This shows that $\Z[c_1(EU(2)),c_2(EU(2))]_ n=\hom^n(BU(2);\Z)$ for all $n$, so

\[\ast\hom(BU(2);\Z)\simeq\Z[c_1,c_2]\]

with $c_1=c_1(EU(2))$ and $c_2=c_2(EU(2))$ as desired!

We now handle the general case $n\ge2$. Based on how the $n=2$ case played out, let’s update our goal.

Chern Classes

With the conclusion of the previous section, we have obtained our Chern classes, canonical generators of the cohomology ring $\ast\hom(BU(n);\Z)\simeq\Z[c_1,c_2,\dots,c_n]$. In this section, we will collect a few basic properties of these classes. First, for visibility’s sake, let’s throw in a definition block.

We also want to show that $c_1(L\otimes L’)=c_1(L)+c_1(L’)$ when $L,L’$ are both line bundles. For this, recall ¹⁷ that $BU(1)\simeq\CP^\infty$ also represents second integral cohomology. That is, we have natural isomorphisms (of functors)

\[\hom^2(-;\Z)\simeq[-,\CP^\infty]\simeq B(-)\]

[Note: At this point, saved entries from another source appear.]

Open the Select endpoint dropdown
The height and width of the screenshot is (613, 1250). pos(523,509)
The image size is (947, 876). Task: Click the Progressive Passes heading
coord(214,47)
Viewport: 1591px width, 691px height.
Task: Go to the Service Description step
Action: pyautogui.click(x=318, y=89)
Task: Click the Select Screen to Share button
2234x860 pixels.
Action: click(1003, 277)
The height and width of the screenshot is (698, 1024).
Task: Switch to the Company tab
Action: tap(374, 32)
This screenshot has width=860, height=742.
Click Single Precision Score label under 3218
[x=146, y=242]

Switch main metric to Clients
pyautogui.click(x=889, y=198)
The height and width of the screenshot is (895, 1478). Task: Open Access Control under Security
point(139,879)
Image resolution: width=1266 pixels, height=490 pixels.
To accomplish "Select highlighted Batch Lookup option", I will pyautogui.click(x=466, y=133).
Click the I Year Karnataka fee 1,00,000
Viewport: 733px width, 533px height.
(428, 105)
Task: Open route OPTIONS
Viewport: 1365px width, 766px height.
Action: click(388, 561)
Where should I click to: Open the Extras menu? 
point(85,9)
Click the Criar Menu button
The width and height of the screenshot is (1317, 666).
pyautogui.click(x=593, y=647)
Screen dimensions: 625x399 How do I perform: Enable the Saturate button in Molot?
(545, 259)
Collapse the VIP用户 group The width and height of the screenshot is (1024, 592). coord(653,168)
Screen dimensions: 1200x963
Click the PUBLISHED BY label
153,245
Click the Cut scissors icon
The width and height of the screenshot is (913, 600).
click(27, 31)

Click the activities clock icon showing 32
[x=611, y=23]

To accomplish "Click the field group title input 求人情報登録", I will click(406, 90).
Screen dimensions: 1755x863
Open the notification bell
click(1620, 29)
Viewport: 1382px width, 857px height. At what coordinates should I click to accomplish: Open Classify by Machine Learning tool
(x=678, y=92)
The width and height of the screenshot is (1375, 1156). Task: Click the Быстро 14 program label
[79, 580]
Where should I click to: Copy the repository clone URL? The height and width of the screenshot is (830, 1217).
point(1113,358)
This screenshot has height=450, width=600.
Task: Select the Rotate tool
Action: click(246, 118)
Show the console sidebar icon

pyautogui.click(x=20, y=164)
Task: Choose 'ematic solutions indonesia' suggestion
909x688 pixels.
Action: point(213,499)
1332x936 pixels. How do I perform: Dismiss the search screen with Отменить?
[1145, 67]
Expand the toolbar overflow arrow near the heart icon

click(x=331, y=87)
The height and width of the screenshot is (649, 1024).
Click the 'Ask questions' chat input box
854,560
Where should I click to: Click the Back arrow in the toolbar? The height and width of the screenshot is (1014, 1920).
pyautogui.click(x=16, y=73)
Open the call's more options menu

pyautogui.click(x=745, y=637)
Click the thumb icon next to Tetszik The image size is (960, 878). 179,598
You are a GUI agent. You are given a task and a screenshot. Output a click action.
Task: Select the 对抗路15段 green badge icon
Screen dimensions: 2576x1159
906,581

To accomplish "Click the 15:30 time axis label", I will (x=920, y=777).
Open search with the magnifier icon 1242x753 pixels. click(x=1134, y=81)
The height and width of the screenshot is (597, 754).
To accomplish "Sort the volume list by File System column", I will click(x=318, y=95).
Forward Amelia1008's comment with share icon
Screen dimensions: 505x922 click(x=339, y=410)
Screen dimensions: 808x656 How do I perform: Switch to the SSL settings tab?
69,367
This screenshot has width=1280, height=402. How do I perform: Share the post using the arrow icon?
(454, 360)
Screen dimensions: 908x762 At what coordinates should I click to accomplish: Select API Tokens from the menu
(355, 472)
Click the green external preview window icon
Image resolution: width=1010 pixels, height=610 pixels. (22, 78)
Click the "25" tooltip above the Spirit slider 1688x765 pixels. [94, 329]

where $[X,\CP^\infty]$ is the set of homotopy classes of maps from $X\to\CP^\infty$ and $B(X)$ is the set of isomorphism classes of principal $U(1)$-bundles. Note that $\hom^2(-;\Z)$ is a functor $\Ho(\push\CW)\to\Ab$; that is, it spits about abelian groups, not just sets. As such, we have an “addition natural transformation” $m:\hom^2(-;\Z)\by\hom^2(-;\Z)\to\hom^2(-;\Z)$ such that, for any $X\in\Ho(\push\CW)$ (say $X$ a topological space with the homotopy type of a CW complex ¹⁸)

\[m_X:\hom^2(X;\Z)\by\hom^2(X;\Z)\to\hom^2(X;\Z)\]

is the usual addition map on cohomology. There’s similarly an “inversion natural transformation” $i:\hom^2(-;\Z)\to\hom^2(-;\Z)$ which, on any space $X$, simply sends a cohomology class to its negation. We can use the natural isomorphism $\hom^2(-;\Z)\simeq[-,\CP^\infty]$ to translate these into natural transformations

\[m:[-,\CP^\infty]\by[-,\CP^\infty]\to[-,\CP^\infty]\,\text{ and }\, i:[-,\CP^\infty]\to[-,\CP^\infty]\]

giving a (functorial) group structure to $[X,\CP^\infty]$ for all $X\in\Ho(\push\CW)$ ^{19 20}. By Yoneda, these must arise from some morphisms (i.e. homotopy classes of continuous maps)

\[m:\CP^\infty\by\CP^\infty\to\CP^\infty\,\text{ and }\, i:\CP^\infty\to\CP^\infty\]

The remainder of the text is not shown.